(Extracted records)
---+---
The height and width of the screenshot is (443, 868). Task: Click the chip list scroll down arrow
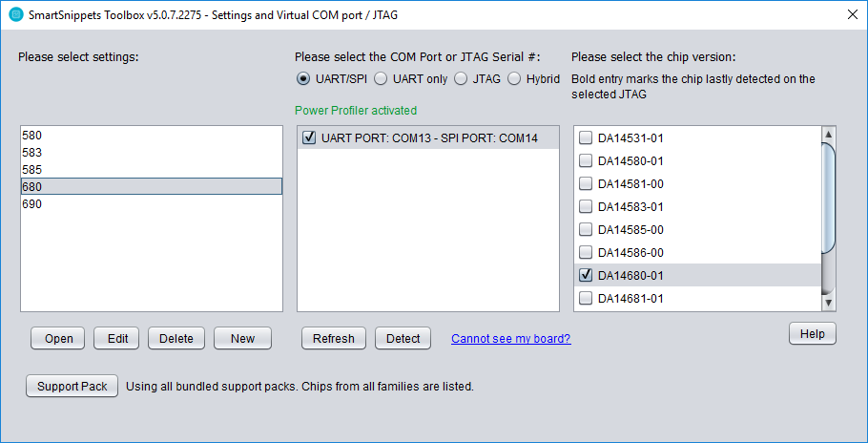(828, 303)
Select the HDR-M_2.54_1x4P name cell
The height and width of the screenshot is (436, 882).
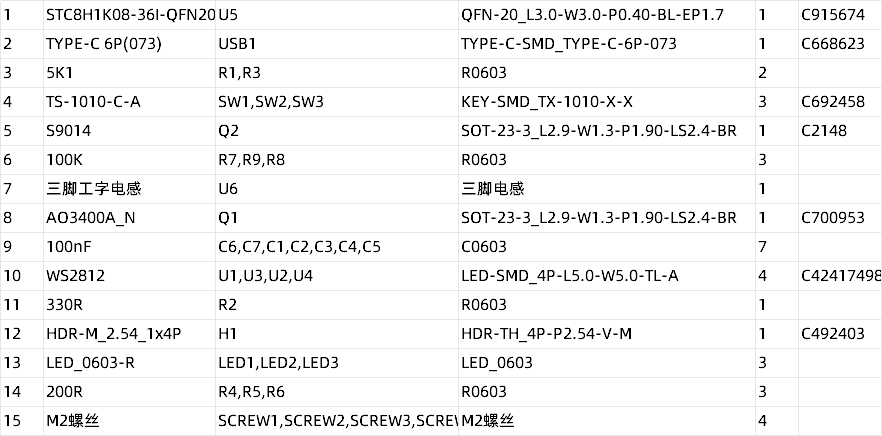coord(129,334)
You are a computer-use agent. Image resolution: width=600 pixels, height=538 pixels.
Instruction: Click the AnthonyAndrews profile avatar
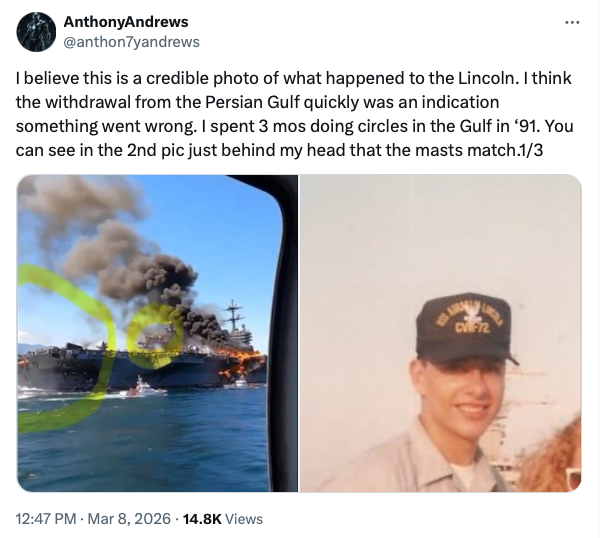tap(36, 32)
---+---
Activity: Retyping should start at the first line of the data above and stop after the line with "You are a computer-use", and no picture should be included.

Reply to the task:
The height and width of the screenshot is (443, 868). Task: Click the chip list scroll down arrow
(828, 303)
Select the HDR-M_2.54_1x4P name cell
The height and width of the screenshot is (436, 882).
coord(129,334)
You are a computer-use agent. Image resolution: width=600 pixels, height=538 pixels.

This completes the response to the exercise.